The Prick of Noon
Eddie Teeters, the narrator, quickly wins our sympathy through an odd mixture of wit, wisdom, naivete, and unabashed yearning for a lady and a life-style belonging to the moneyed set. In recounting Eddie’s attempt to escape his Backbone, Arkansas, roots and adopt the casual ways and vernacular of Merrymount, Connecticut, De Vries employs numerous comic devices, from Eddie’s malapropisms and unconscious double entendres to caricature, and creates a pathos which is intensified by the humor.
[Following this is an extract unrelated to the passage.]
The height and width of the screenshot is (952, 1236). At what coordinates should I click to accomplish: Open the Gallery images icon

The story consists of Eddie’s ludicrous attempts to ingratiate himself with Cynthia Pickles, an attractive woman who epitomizes the smart set of Rolling Acres, where, as Eddie notes, “men in bleeding madras shorts bounced golf balls off pre-Revolutionary gravestones.” He first encounters her at poolside, racquet in hand, and is smitten immediately, both by “the princess” and her “habitat group,” which urbanely discusses little restaurants in Trieste and similar pressing subjects.
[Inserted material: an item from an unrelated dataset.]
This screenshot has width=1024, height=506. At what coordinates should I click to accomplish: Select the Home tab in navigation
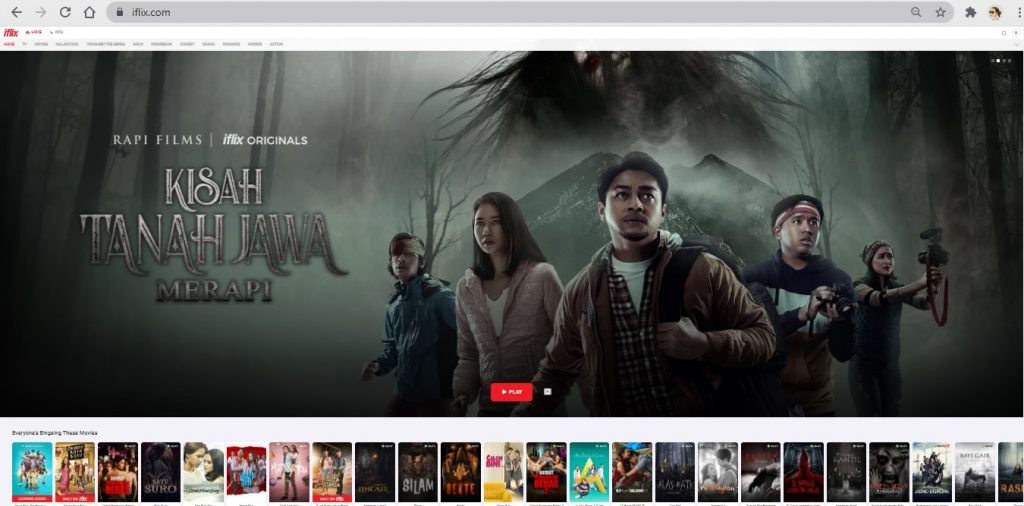coord(9,44)
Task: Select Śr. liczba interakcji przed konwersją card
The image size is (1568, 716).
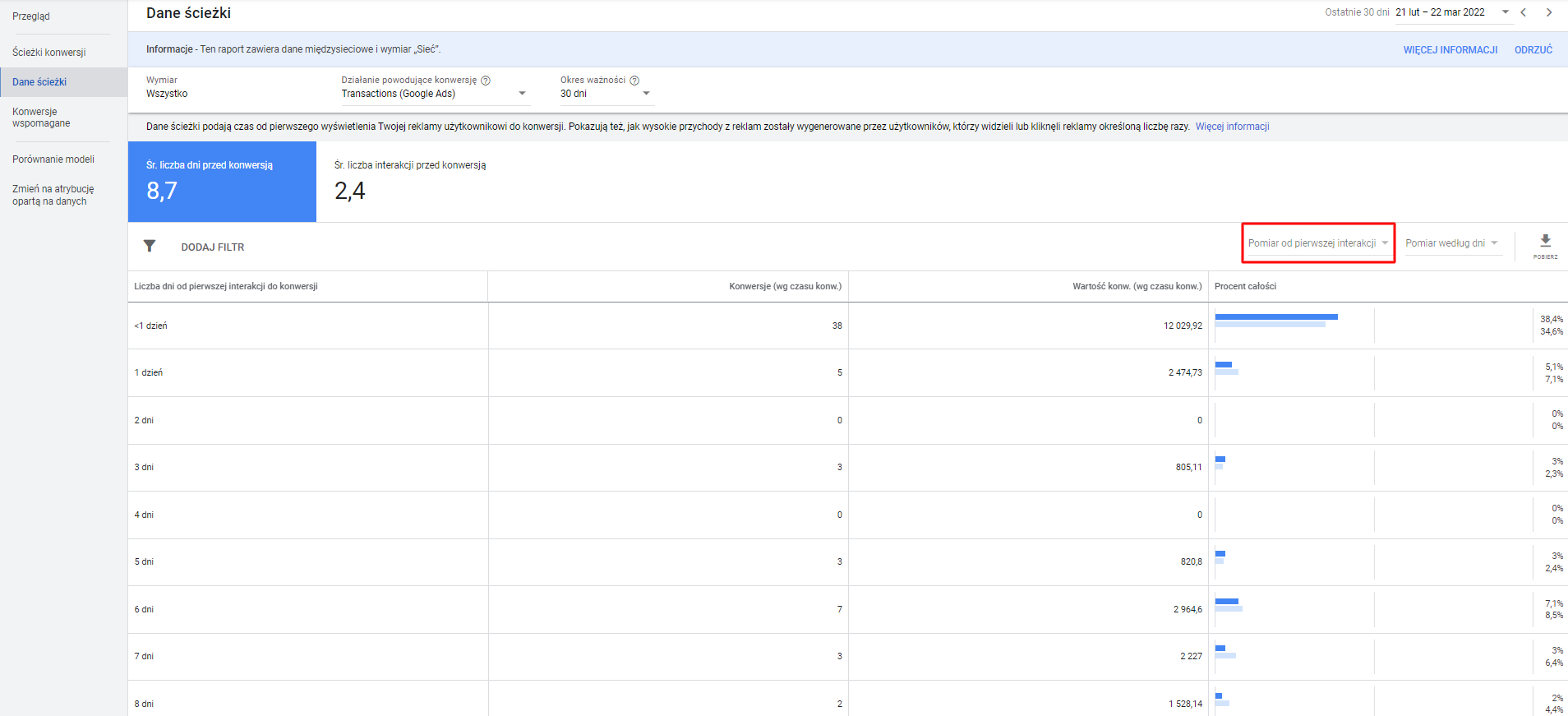Action: click(x=410, y=181)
Eddie wants in. His attempts to imitate the ways of what he terms this “genus Homo suburbantis” are not only amusing--such as purchase of a ridiculously long stretch limousine--but provide ample opportunity for the author to satirize the values of the middle and upper classes. Eddie falls “in lust” with nearly every female he sees but repeatedly returns, “a knight in shiny armor,” to his quest for Ms. Pickles.
Eddie has his deceptions as well as desires. He must keep secret his role as producer and stuntman in “Sexucation” films, a screen equivalent of the book THE JOY OF SEX. On his way to respectability, Eddie must conceal his means. As he himself remarks, he is the “Gatsby de nos jours.”
The possibilities for irony and humor in such a comedy of eros are immense, and De Vries does not miss a beat. The wit and verbal play are clever and make for easy reading yet strike close enough to our aims and ambitions to compel us in the end to laugh at our own pretensions.